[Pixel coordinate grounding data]
⟨
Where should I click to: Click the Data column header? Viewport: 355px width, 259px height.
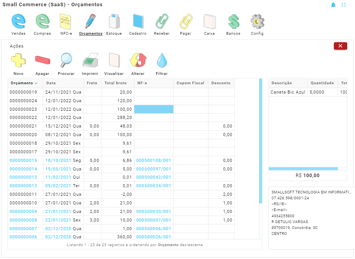[51, 83]
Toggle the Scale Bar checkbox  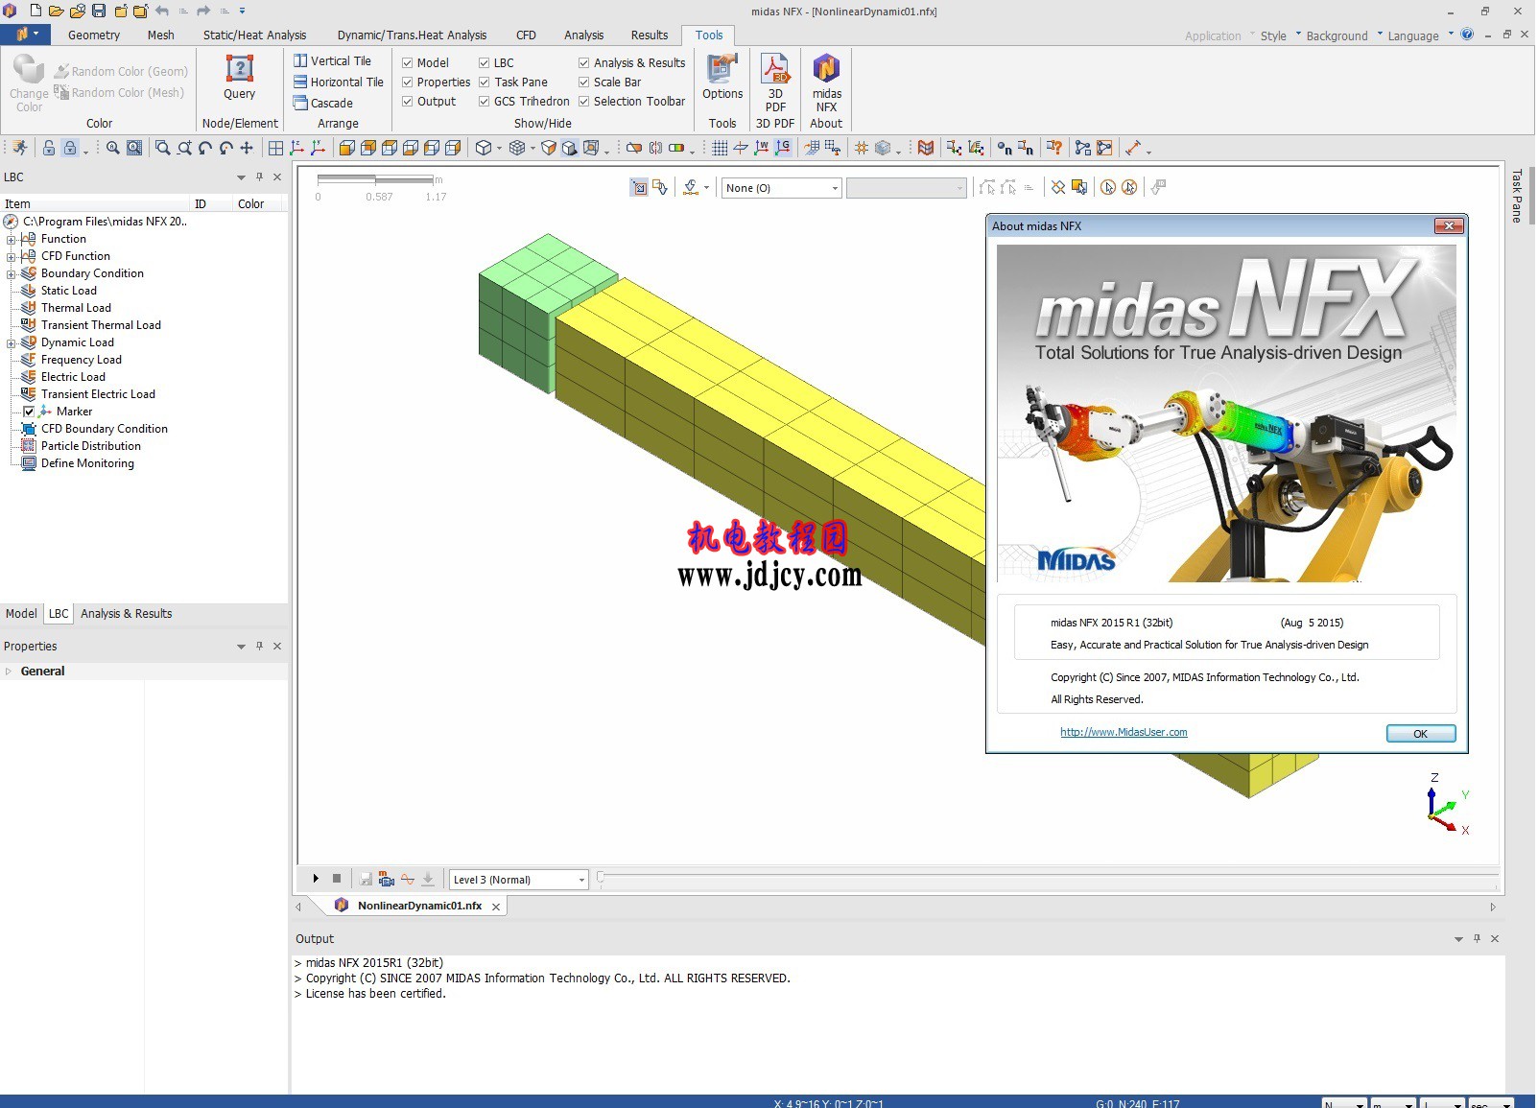[583, 83]

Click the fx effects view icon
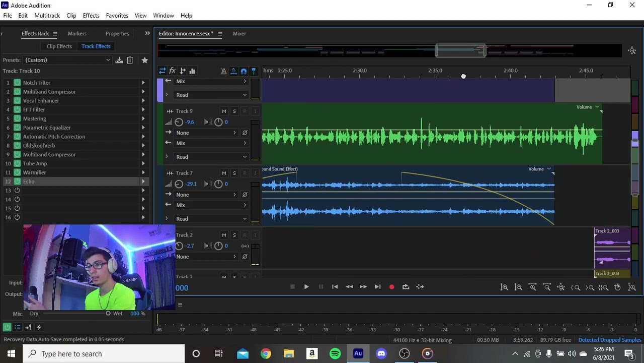point(172,71)
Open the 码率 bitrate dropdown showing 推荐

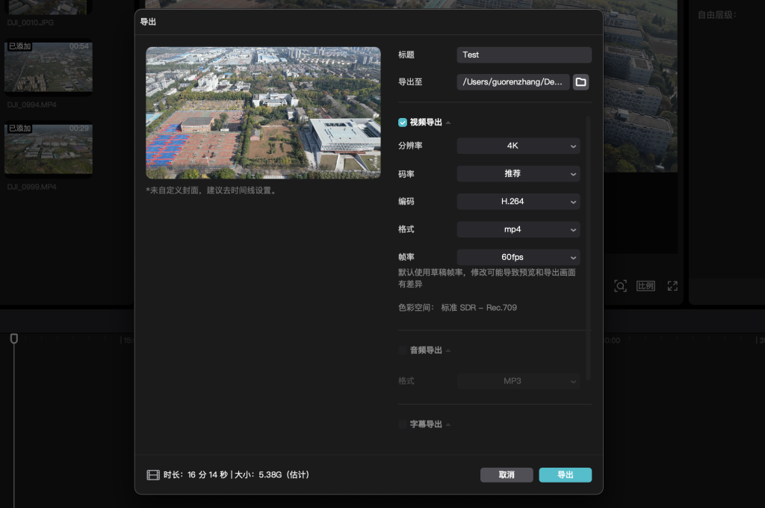pyautogui.click(x=518, y=173)
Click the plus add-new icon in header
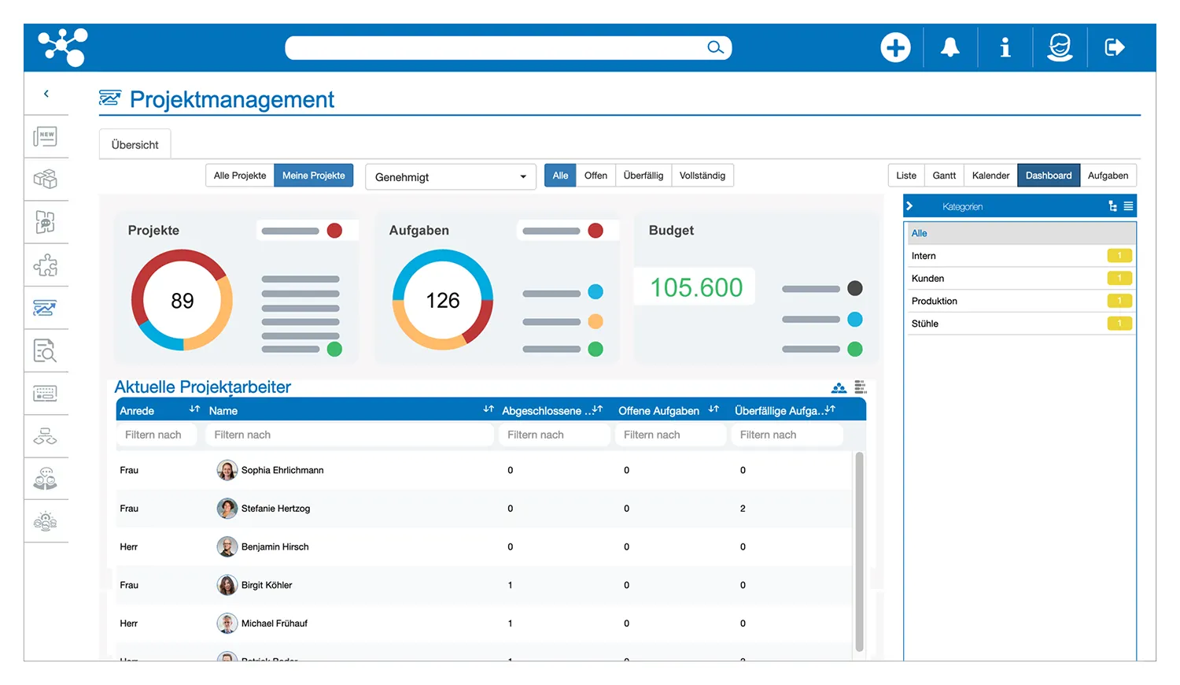 click(895, 48)
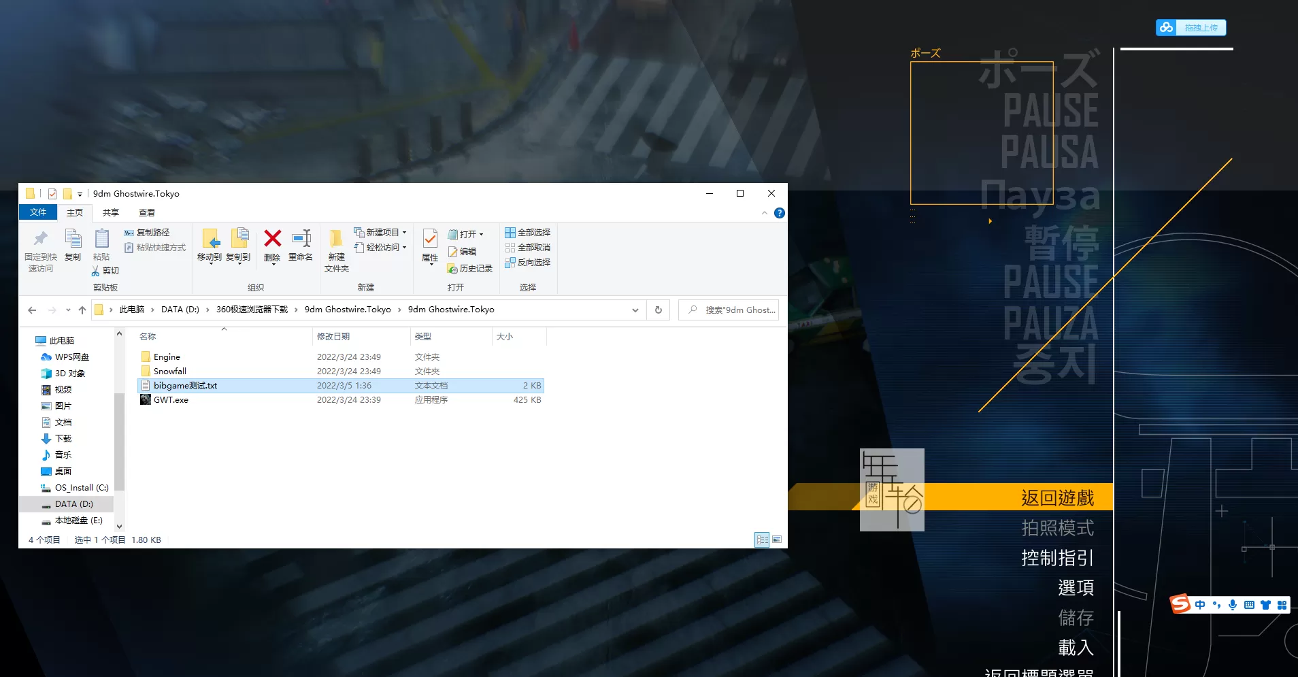Click the New Folder (新建文件夹) icon
This screenshot has width=1298, height=677.
336,240
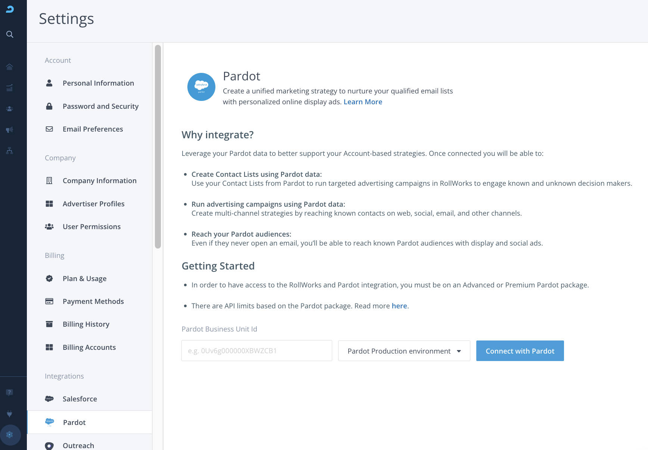
Task: Open the analytics chart icon in sidebar
Action: [10, 88]
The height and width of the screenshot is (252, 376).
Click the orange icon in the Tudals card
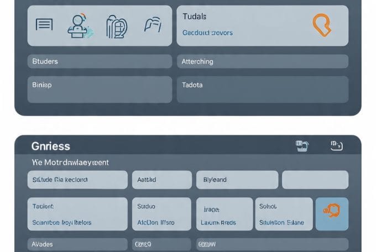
⟩
Would you give again, exactly as written, the lines from the one containing "Click the plus add-new icon in header" through the end of the records, with no pictures and no other lines?

Solution
Click the plus add-new icon in header
 click(895, 48)
Click the New Folder (新建文件夹) icon
This screenshot has width=1298, height=677.
336,240
Task: Open the analytics chart icon in sidebar
Action: [10, 88]
The height and width of the screenshot is (252, 376).
Click the orange icon in the Tudals card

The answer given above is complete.